Para la memoria del barcelonés hay una línea que separa la ciudad contemporánea de otra, anterior, que muchos no recuerdan. Es la línea que divide la época en que Barcelona se vaciaba entre julio y agosto y podías cruzar la calle Aragón con los ojos cerrados a cualquier hora del día, y el momento actual. En aquella otra época, el turismo se remitía a unos cuantos rubios quemados que pasaban un par de días en la ciudad antes de llegar a su verdadero destino: Mallorca, Lloret o Salou.

El barcelonés se queja de las actuales hordas de turistas recordando aquella otra época con cierta timidez, muchas veces algo culpable ante la propaganda oficial, que recuerda al ciudadano que el rédito es de todos y la urbe también. Pero Bye, bye Barcelona, de Eduardo Chibás, desmiente esta culpa, demostrando como la venta de un único modelo de ciudad -la turística- como motor de producción de riqueza produce, además de beneficio económico, tierra quemada a su alrededor.
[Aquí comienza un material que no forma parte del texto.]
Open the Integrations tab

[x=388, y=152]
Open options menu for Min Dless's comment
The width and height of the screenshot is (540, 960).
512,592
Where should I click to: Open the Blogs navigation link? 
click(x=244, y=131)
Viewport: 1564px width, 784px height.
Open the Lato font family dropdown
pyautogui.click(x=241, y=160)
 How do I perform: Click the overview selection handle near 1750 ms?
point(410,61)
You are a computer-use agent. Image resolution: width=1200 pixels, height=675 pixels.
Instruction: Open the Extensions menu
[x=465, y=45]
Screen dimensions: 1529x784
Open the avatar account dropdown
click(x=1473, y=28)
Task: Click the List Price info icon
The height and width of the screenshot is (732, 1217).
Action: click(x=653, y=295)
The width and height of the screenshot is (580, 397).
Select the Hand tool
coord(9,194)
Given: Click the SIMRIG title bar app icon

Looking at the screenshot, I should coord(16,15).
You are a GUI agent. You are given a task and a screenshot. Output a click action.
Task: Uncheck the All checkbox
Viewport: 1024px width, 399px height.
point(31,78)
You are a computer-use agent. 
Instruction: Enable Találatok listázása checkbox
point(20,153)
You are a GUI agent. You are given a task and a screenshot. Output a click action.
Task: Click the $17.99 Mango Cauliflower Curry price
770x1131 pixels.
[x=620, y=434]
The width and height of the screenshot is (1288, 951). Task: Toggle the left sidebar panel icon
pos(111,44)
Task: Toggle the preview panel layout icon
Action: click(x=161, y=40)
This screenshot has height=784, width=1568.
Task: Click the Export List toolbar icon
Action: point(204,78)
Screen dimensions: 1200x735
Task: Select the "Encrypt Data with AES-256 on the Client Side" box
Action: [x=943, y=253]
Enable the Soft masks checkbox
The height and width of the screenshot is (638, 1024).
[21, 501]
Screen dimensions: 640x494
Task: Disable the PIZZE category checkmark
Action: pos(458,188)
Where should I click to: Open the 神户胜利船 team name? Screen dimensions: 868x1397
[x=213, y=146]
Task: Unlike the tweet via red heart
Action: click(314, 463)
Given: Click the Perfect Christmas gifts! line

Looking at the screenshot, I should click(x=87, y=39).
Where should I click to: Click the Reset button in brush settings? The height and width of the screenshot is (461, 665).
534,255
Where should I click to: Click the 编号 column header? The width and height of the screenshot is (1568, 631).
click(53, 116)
La película se explica como un contrapunto dónde se comprueba que el ciudadano siente que va perdiendo espacios ante una invasión sin parangón del turismo low cost, del consumo rápido de la ciudad, en el que el urbanismo, las políticas públicas y los habitantes se entremezclan de manera perversa y, en ocasiones, implacable. La paulatina privatización del espacio público en favor de los deseos del turista muestran a una administración que entiende que el beneficio de la masificación es de 20 millones de euros diarios pero no admite cómo gestionarla. Atención: no se trata de un documental contra la industria del turismo y sus visitantes. El audiovisual advierte que se debe tomar nota ya que la ciudad se ha convertido en el cuarto destino del mundo más decepcionante por su masificación. Se trata, quizás, de una autopsia.